Recently, I’ve been thinking about the best ways to measure our health. Body Mass Index (BMI) is one of the most common measurements used today. BMI estimates how much body fat a person should have based on their height and weight, and categorizes them as underweight, normal, or overweight. But what is more accurate: BMI? The scale? Are numbers even the best way to measure success? For me, the answer is a resounding no. We need body positive holistic ways to frame our fitness goals. Thus, I was pumped when I saw this feminist fitness article last week.
Blogger Amber Rogers has credentials as a Weight Management Coach and a Personal Trainer, and has an awesome story about turning her life around through healthy changes. Still, after years of changes and a current active lifestyle, according to her BMI she is overweight. This highlights BMI’s shortcomings.
One issue is it can’t distinguish between fat and muscle.

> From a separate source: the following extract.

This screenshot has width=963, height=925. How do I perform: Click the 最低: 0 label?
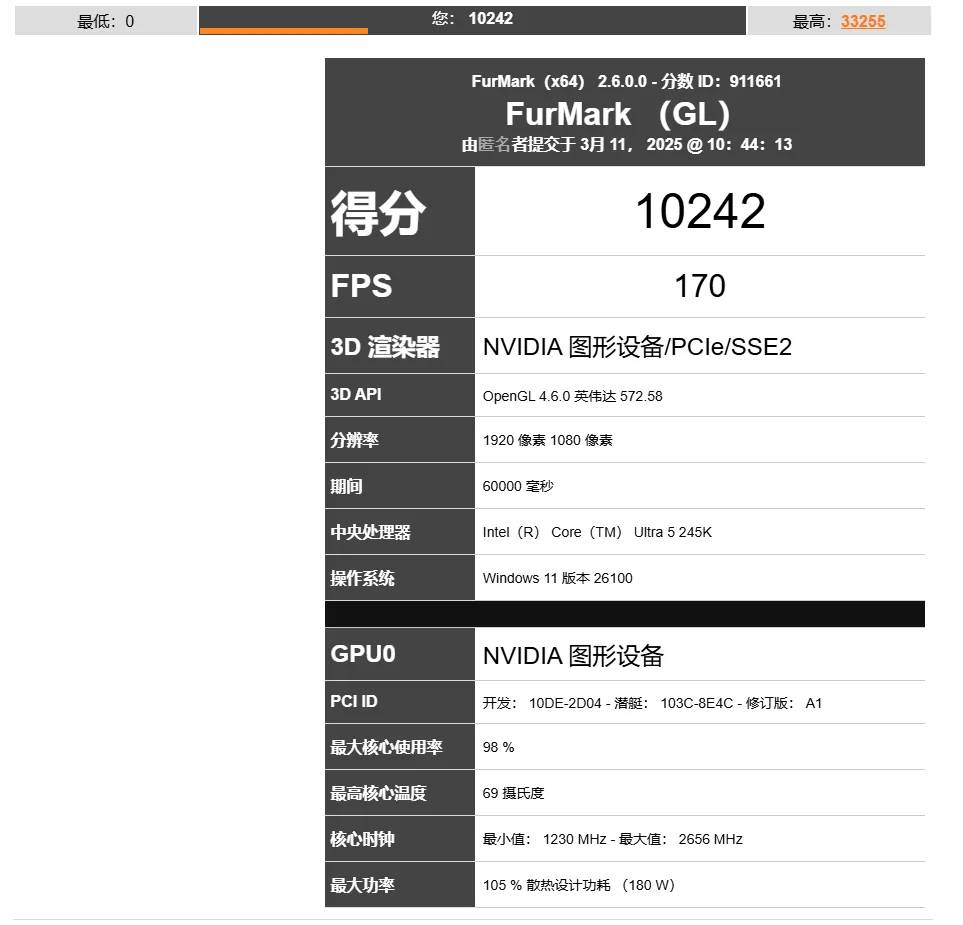(105, 21)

Muscle is more dense than fat and can lead healthy individuals to be determined as overweight, which is potentially what happened with Rogers. Also, different types of fat aren’t measured by BMI. According to another great article, visceral fat “disrupts the body’s ability to balance its energy needs. Even relatively thin people can have high levels of visceral fat, which means they might be considered healthy by BMI standards, but internally they may actually be at higher risk of developing health problems related to weigh gain.” That fact shows just how inaccurate our superficial health are. Rogers and I are in agreement on this: it’s time for a new health paradigm that isn’t based on numbers. Your BMI may be useful for your doctors, but here are 3 more holistic ways for you to measure your health success.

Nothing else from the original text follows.